What you need to do
[a] In the Internet hypochondria essay, what does the writer do instead of searching online when the concern is a high fever, a virus or stomach upset?
[b] Continue the Internet hypochondria essay from its final sentence, keeping the same first-person voice.

Now, in my defense, I am battling a sinus infection and nasal spray provides the most immediate relief, but I’ve heard it’s easy to become dependent on it. I noticed the guacamole had turned a little brown around the edges of the container only after I devoured a big scoop of it on a fajita. I frequently suffer from heartburn these days and pop Tums like they’re candy, but I’ve heard overdoing it on them can cause a calcium buildup that leads to kidney stones. And my cat did eat a bit of cellophane packaging she dug out of a discarded box while I was putting together a new piece of baby furniture. I just wanted to make sure she would be OK. Nothing wrong with that, right?
Since bringing my daughter into the world, I’ve become an Internet hypochondriac. I can’t help it. Any time she gets a bump, bruise, rash, scratch or even a slight discoloration, I pounce on Google like I’m getting paid to drive up their web traffic.
Oddly enough, I don’t Google the big stuff such as high fevers, viruses or stomach upset. I immediately call our pediatrician. But for the little things — things I know would reduce the pediatrician’s receptionist to giggles if I called about — I stick to the World Wide Web.
I should probably find a way to break this habit. I usually end up scaring myself when I read about the symptoms of some terrible, rare illness that strikes approximately .00000000001 percent of one-sixteenth of the world’s population only on odd-numbered years when a harvest moon occurred exactly one and a half weeks after the autumn equinox. And then I fret about said illness for days, sometimes weeks.

Extracted data
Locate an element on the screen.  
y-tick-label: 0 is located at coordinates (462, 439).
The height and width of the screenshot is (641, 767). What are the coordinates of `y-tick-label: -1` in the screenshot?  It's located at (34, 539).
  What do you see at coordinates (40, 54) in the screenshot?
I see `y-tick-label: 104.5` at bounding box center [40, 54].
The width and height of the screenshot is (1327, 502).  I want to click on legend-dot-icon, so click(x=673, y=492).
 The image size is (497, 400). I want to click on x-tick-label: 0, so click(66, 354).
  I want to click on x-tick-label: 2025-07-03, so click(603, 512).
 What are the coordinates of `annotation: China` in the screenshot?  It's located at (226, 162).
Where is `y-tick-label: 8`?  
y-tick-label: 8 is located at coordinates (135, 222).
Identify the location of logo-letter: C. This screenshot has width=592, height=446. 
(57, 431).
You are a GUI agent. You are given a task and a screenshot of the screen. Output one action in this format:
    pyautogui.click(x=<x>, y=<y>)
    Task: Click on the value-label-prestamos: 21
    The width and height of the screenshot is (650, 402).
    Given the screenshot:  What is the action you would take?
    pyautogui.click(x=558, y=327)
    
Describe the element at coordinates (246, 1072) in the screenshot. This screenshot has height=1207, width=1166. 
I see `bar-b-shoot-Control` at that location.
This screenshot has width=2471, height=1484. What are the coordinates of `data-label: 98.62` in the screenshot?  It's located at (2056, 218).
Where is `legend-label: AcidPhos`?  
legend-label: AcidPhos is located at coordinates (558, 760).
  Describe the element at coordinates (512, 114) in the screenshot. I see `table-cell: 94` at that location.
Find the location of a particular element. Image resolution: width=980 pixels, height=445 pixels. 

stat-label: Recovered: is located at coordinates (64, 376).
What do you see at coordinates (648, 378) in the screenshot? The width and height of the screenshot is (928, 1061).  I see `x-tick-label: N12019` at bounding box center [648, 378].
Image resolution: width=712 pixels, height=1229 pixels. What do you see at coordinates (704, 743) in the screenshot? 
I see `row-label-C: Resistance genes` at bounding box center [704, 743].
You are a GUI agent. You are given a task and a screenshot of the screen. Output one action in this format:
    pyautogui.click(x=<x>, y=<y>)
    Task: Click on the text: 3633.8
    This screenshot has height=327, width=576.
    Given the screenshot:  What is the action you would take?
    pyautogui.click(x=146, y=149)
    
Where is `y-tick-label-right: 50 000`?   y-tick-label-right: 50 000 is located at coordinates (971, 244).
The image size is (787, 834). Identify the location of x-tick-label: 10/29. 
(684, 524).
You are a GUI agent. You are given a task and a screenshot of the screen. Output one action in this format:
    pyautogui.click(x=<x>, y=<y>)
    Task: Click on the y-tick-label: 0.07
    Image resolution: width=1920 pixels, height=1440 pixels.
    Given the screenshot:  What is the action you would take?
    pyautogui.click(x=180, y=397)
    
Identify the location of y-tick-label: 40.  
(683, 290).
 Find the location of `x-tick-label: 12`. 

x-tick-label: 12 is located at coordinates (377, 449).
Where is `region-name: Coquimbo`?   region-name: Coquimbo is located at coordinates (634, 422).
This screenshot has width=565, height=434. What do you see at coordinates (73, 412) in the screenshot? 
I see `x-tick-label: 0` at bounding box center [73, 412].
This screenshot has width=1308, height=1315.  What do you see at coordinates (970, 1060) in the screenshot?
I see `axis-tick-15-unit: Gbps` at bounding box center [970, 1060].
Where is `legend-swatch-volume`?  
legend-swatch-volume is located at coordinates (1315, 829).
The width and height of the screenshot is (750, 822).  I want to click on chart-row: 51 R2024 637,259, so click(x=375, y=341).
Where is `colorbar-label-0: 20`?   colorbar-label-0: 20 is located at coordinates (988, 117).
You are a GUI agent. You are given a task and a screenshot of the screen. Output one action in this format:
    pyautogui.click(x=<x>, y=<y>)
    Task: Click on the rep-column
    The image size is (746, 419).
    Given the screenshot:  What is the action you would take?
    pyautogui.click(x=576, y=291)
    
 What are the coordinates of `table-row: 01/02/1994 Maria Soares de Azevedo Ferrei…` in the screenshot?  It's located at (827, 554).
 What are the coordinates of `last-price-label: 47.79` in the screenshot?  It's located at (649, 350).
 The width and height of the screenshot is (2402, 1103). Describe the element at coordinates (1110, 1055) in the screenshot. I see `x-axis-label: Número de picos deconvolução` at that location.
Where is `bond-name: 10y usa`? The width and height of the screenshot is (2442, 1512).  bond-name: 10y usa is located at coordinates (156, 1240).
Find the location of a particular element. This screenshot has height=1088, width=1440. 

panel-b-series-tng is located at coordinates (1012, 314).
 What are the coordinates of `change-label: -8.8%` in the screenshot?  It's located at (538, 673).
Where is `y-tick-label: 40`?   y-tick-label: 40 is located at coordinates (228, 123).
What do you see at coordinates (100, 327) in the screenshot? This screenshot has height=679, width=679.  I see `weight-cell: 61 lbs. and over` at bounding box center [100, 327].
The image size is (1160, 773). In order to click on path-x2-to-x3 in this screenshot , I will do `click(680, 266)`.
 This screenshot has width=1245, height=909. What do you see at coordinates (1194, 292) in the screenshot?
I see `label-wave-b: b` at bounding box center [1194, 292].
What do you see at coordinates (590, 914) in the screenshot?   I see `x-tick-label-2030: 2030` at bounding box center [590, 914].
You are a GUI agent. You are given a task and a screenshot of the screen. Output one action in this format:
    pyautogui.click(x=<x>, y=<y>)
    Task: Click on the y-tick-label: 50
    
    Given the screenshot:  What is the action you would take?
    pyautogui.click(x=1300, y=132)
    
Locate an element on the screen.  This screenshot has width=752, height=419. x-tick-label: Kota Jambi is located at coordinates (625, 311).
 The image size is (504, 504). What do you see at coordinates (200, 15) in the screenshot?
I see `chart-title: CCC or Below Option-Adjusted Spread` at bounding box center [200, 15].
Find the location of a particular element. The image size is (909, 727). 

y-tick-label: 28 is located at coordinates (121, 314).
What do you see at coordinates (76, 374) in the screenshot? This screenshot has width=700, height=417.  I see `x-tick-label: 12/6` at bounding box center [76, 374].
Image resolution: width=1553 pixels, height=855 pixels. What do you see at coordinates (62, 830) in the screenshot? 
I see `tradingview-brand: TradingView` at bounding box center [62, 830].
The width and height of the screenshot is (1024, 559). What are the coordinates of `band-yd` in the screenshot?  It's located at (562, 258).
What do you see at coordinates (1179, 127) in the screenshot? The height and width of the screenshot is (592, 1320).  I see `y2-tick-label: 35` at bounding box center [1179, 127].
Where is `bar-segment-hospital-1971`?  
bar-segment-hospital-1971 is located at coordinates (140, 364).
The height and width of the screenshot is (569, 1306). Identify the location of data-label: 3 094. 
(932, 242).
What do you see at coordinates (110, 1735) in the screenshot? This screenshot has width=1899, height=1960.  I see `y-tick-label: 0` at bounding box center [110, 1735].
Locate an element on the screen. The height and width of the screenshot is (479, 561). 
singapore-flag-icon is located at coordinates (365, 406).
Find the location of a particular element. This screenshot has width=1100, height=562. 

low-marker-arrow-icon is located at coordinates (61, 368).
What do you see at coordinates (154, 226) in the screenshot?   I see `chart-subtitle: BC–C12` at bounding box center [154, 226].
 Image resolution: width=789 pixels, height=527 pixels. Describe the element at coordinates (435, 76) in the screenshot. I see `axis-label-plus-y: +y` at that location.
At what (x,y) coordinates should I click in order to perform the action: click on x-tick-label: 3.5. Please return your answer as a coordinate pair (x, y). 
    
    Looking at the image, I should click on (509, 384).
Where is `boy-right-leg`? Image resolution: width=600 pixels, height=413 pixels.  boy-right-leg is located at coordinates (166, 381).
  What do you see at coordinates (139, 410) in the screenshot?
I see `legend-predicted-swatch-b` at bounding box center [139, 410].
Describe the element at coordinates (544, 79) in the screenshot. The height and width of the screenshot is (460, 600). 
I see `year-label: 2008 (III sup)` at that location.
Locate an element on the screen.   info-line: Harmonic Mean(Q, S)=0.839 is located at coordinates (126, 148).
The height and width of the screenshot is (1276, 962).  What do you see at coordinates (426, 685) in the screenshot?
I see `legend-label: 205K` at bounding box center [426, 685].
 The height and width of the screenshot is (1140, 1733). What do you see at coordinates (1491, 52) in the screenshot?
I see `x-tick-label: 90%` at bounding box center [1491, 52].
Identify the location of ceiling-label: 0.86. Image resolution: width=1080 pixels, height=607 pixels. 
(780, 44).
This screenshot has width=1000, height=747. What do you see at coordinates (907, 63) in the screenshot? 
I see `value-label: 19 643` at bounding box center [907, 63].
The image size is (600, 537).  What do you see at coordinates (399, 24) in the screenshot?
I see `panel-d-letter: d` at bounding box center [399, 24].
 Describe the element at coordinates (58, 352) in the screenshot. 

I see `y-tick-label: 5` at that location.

Answers to each task
[a] The writer immediately calls the pediatrician.

[b]
This phenomenon began when I was expecting my daughter in 2011. I would Google my pregnancy symptoms to make sure they were “normal.” Occasionally, I worried my symptoms weren’t pronounced enough, so I looked into that, too. At some point during my third trimester, I was constantly concerned the baby was kicking too much or not enough.
This eventually led me to a website that suggested creating fetal kick-count sheets. I began to keep records of my unborn baby’s activities on Post-It notes, on which I would scrawl dates, times and kick-intensity levels before inevitably losing track of the tiny scraps of paper.
At any given time the month before my daughter’s birth, scribbled charts of various sizes and colors could be found scattered on my desk, in my purse, pockets, car and in random places around my house. Every once in a blue moon, I still run across one of them. That’s a blue moon — not a harvest moon. I just thought I should clarify since it is an odd-numbered year and all.